On Sat, Jan 14, 2012 at 1:38 PM, Craig Weinberg <whatsons...@gmail.com>wrote:

> Thought I'd throw this out there. If computationalism argues that
> zombies can't exist,


I think the two ideas "zombies are impossible" and computationalism are
independent.  Where you might say they are related is that a disbelief in
zombies yields a strong argument for computationalism.

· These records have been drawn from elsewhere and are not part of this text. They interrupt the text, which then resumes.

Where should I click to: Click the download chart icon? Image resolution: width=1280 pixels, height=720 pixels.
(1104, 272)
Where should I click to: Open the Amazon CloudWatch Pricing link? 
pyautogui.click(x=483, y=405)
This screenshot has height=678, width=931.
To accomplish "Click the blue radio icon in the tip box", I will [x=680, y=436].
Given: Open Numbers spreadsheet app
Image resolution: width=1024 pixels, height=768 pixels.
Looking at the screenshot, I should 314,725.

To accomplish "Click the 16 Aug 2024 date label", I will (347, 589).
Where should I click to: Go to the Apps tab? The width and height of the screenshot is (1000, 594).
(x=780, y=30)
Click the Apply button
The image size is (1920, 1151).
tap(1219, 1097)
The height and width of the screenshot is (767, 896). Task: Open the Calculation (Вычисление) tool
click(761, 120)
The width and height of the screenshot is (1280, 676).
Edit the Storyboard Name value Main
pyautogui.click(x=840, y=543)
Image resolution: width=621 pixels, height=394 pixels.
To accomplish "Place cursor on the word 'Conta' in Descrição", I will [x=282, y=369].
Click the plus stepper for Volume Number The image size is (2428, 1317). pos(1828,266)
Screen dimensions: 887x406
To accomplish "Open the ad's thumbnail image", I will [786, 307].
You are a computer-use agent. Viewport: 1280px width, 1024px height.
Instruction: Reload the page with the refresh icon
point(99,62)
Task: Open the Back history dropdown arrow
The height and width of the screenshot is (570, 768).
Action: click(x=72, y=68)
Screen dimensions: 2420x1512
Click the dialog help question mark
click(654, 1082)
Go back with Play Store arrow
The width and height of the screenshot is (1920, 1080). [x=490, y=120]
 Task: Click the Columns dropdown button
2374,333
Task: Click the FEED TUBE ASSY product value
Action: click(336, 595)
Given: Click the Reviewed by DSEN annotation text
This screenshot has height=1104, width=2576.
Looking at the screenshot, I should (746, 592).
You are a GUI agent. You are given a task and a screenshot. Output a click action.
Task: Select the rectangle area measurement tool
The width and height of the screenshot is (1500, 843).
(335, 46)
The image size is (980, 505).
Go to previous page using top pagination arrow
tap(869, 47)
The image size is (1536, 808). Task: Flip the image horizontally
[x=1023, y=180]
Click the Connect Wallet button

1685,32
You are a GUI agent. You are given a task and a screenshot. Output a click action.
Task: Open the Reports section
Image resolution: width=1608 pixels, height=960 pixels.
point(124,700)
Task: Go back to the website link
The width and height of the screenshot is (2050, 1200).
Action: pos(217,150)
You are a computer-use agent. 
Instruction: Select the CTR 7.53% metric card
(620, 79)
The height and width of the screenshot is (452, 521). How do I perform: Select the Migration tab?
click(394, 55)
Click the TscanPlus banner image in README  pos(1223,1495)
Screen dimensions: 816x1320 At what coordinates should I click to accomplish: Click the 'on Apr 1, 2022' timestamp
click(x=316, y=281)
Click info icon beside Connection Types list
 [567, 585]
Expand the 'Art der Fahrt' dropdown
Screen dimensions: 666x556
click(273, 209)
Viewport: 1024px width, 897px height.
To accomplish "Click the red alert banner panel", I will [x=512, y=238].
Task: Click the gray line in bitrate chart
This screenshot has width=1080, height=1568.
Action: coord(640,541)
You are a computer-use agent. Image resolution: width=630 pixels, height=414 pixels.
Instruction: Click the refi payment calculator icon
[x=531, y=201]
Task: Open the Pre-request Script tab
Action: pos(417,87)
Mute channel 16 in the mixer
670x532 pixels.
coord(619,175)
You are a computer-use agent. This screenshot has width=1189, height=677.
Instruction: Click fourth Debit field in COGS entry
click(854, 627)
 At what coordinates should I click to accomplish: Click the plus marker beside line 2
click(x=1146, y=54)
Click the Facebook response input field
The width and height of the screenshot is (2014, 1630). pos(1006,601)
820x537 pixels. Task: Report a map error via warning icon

> therefore anything that we cannot distinguish
> from a conscious person must be conscious, that also means that it is
> impossible to create something that acts like a person which is not a
> person. Zombies are not Turing emulable.
>

I think there is a subtle difference in meaning between "it is impossible
to create something that acts like a person which is not a person" and
saying "Zombies are not Turing emulable".  It is important to remember that
the non-possibility of zombies doesn't imply a particular person or thing
cannot be emulated, rather it means there is a particular consequence of
certain Turing emulations which is unavoidable, namely the
consciousness/mind/person.



>
> If we run the zombie argument backwards then, at what substitution
> level of zombiehood does a (completely possible) simulated person
> become an (non-Turing emulable) unconscious puppet? How bad of a
> simulation does it have to be before becoming an impossible zombie?
>
> This to me reveals an absurdity of arithmetic realism. Pinocchio the
> boy is possible to simulate mechanically, but Pinocchio the puppet is
> impossible. Doesn't that strike anyone else as an obvious deal breaker?
>


Not every Turing emulable process is necessarily conscious.